▶ _WHAT YOU NEED TO DO_: All of the entries below are to be repeated word for word.

Collected data:
►

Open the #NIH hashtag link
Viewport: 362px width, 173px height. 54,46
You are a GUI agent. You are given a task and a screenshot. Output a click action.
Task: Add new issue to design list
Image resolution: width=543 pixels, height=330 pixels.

◄

▶ _RESULT FOR THIS TASK_:
Open the #NIH hashtag link
Viewport: 362px width, 173px height. 54,46
You are a GUI agent. You are given a task and a screenshot. Output a click action.
Task: Add new issue to design list
Image resolution: width=543 pixels, height=330 pixels.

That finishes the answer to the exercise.